Turkish military denies using chemical weapons in Syria
Turkey has denied using chemical weapons in its four-week-old offensive against the Kurdish-controlled Syrian enclave of Afrin after medical sources in the area said civilians had suffered symptoms consistent with exposure to poison gas.
Turkey began a large-scale military incursion, backed by air strikes and artillery fire, into the northwest Syria district of Afrin on Jan. 20 to rid the area of Syrian Kurdish fighters it says are part of a Kurdish group that has been fighting inside Turkey since 1984.
Turkish Armed Forces Chief of General Staff Hulusi Akar said during a visit to Turkey’s Syrian border that all Turkish military’s activities in Afrin conform with international law, as do the weapons and munitions used.

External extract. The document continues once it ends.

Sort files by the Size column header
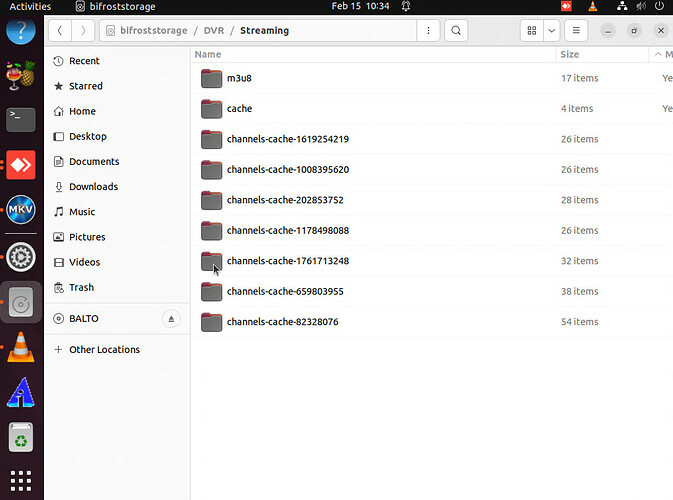The image size is (673, 500). pos(570,55)
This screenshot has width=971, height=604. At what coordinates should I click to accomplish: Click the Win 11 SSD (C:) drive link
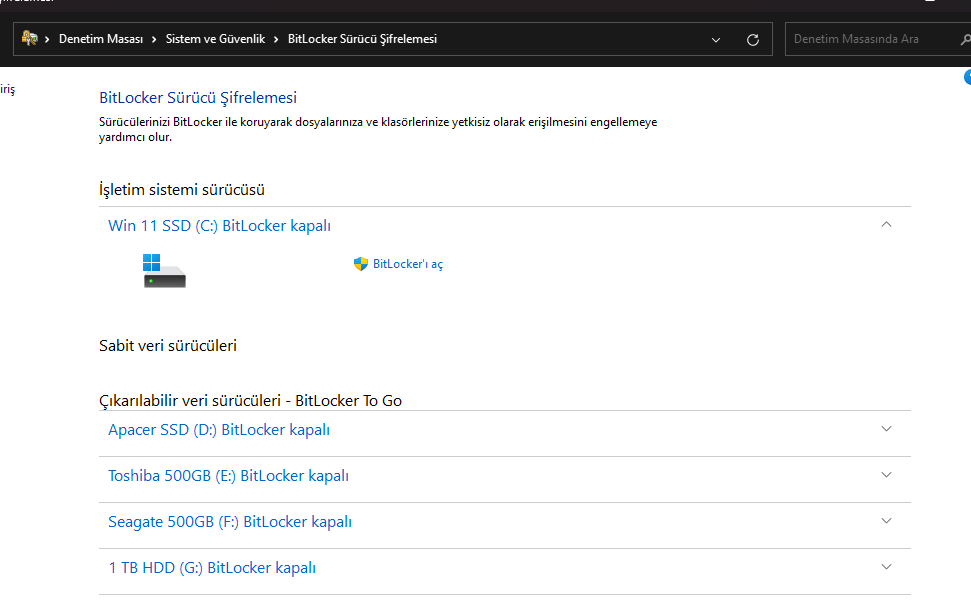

“The operation is continuing successfully, whilst respecting Syria’s territorial integrity,” the armed forces’ website quoted him as saying.

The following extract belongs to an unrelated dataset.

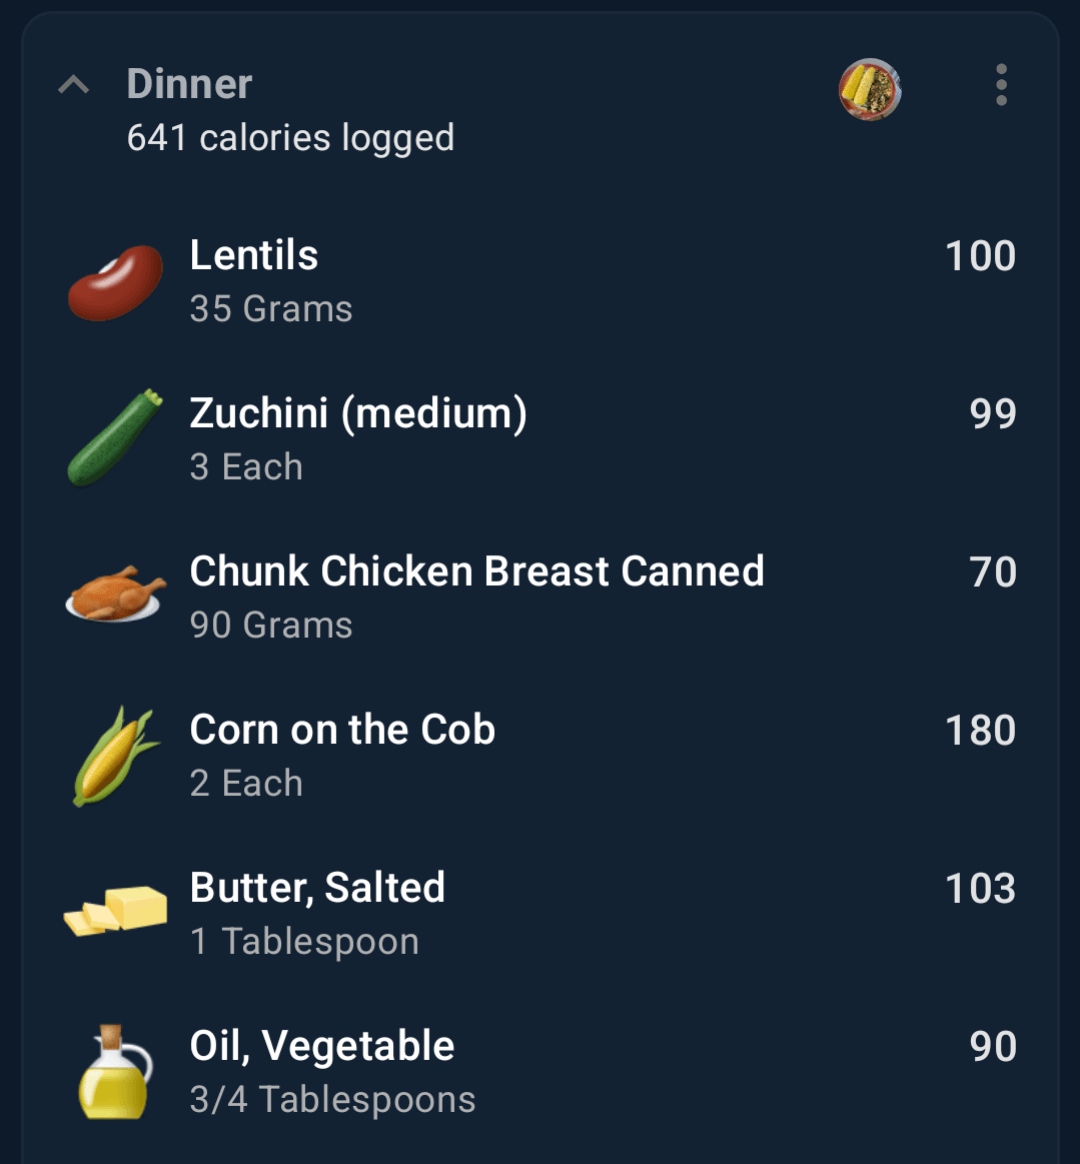Open the Lentils food entry
The height and width of the screenshot is (1164, 1080).
point(540,282)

Turkish Foreign Minister Mevlüt Çavuşoğlu also denied the use of banned weapons.
“It’s just a fabricated story. Turkey has never used any kind of chemical weapons,” he told reporters at the Munich Security Conference on Sunday.

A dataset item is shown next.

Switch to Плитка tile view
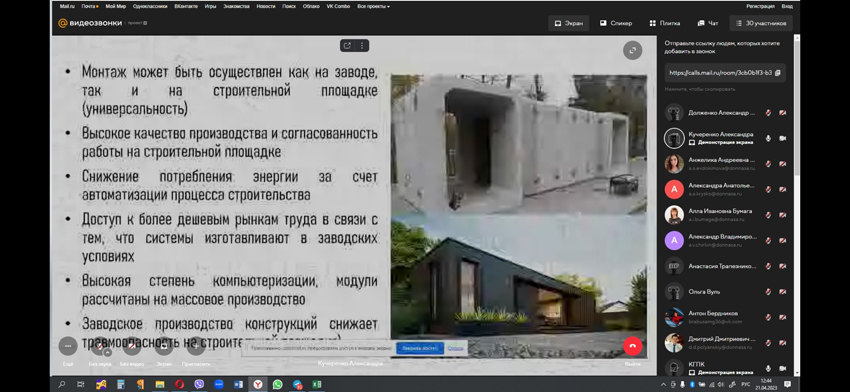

A spokesman for the Syrian Kurdish forces and the Britain-based Syrian Observatory for Human Rights, which monitors the war, quoted medical sources in Afrin as saying civilians had breathing problems and dilated pupils consistent with a gas attack after a Turkish bombardment of a village near the Turkish border on Friday.
A White House official said the probability that Turkey had used chemical weapons in Afrin was, “extremely unlikely”.